I used to cry every week while watching “Extreme Makeover—Home Edition” on TV.  I cried at the tragic events that befell the families.  It was a deep, profound sorrow that reached down to the depths of my heart.  I felt as though their troubles were my own.  I don’t know these people personally, but my grief for them was as sincere as if they were my own family.  And at the end of each show, I cried with tears of real joy as they (often) praised God for the intervention of the designers and builders as they were put back on a path of fruitful existence.

For me, this Gospel invites me to think about the reasons we weep.  Do we cry for ourselves, the wrongs that we’ve suffered and the failures we’ve endured?  Or do we cry for those who have been crushed by life and injustice, by unavoidable tragedies by being in the wrong place at the wrong time?  Do other people’s tears lead us to compassion?  Do they move us to cry with them, to identify with their pain and their suffering, and do we take the time to console them as Jesus did to those women who were weeping for Him as He made his way to Calvary and His death on the Cross?

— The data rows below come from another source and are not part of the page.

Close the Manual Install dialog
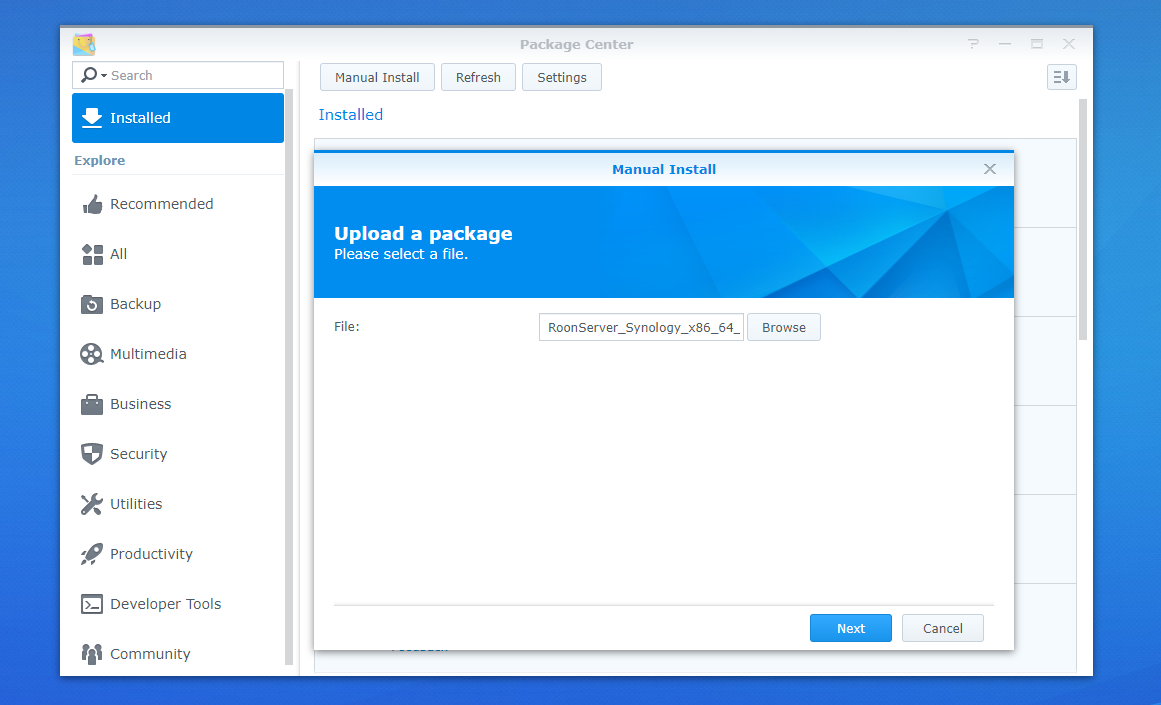 [989, 169]
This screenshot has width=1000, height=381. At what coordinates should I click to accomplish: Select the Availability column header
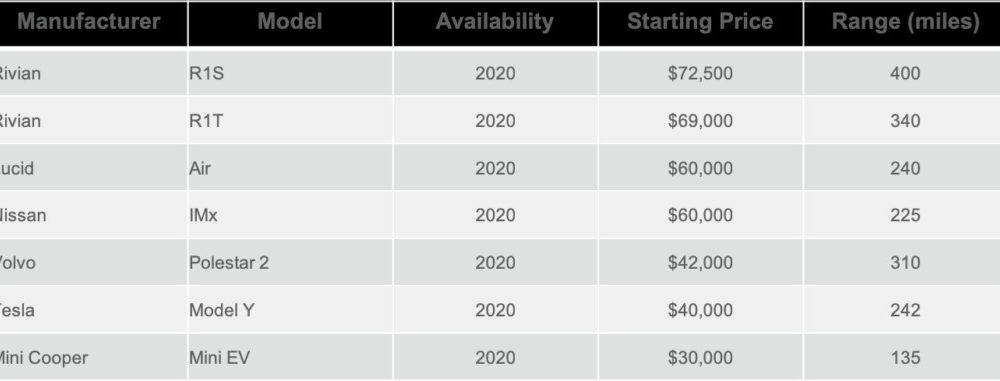496,24
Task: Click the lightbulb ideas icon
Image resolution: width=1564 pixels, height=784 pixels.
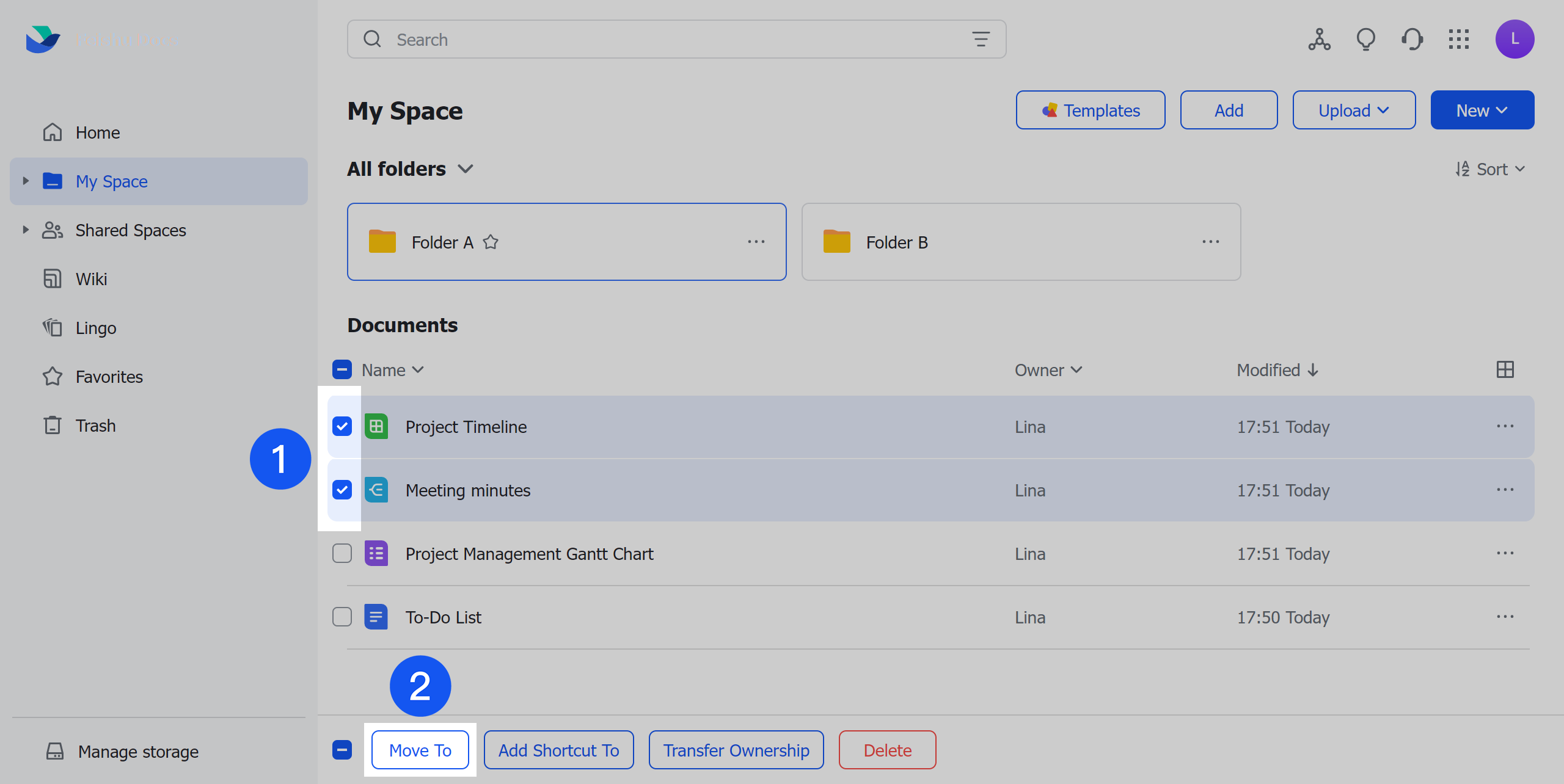Action: click(1366, 39)
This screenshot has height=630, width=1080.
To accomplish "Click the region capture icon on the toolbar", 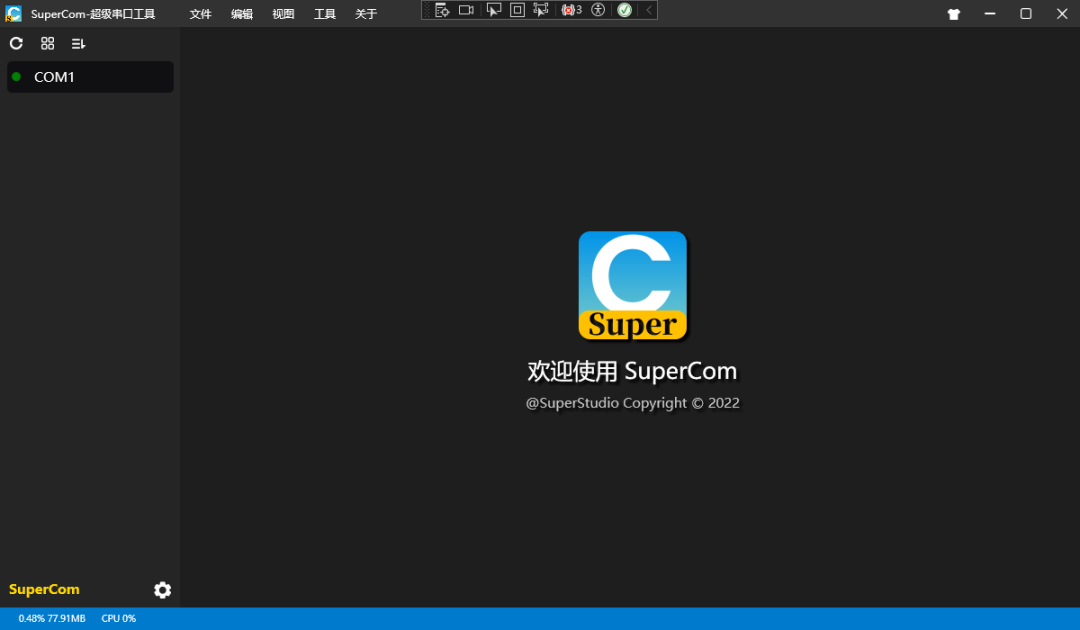I will click(x=517, y=9).
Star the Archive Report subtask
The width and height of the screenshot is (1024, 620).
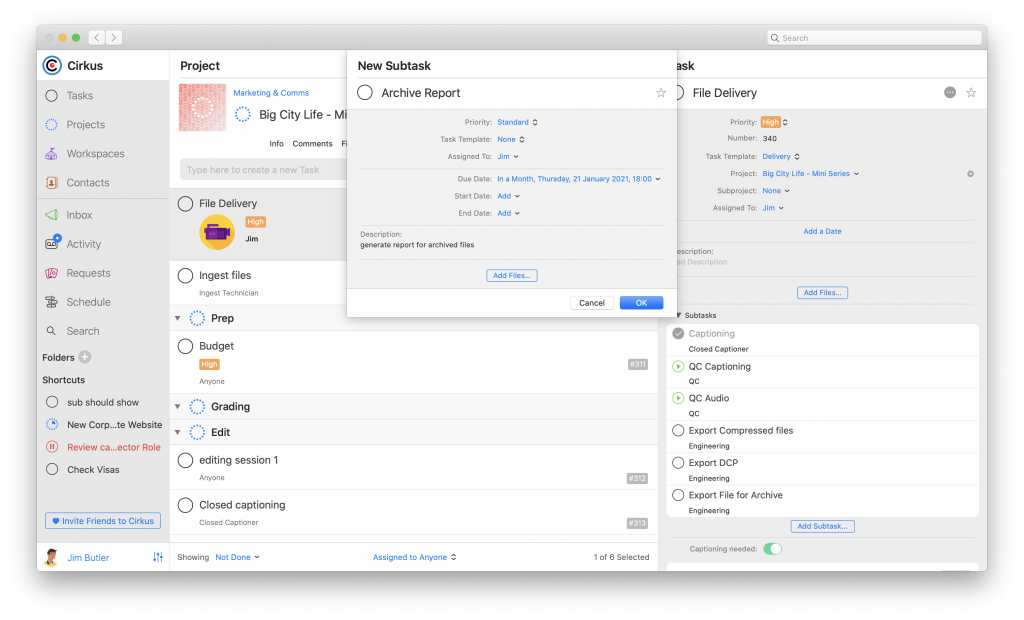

When Jesus came upon the city of Jerusalem, He wept.  He wept because He’d done all He could to bring them to His loving Father, with the Spirit of Love everlasting, and felt completely rejected, willfully rebuffed by the religious leaders, the elders of the people, the learned and the wise.  Oh, how He wished that they would embrace him as the Son of God!  Nevertheless, He didn’t abandon His beloved city.  He embraced the Hour before Him, the Cross of Crucifixion, and the Resurrection from the Dead, so great is His Love for us!

No matter how many times Jesus has wept for us, His Love is Everlasting!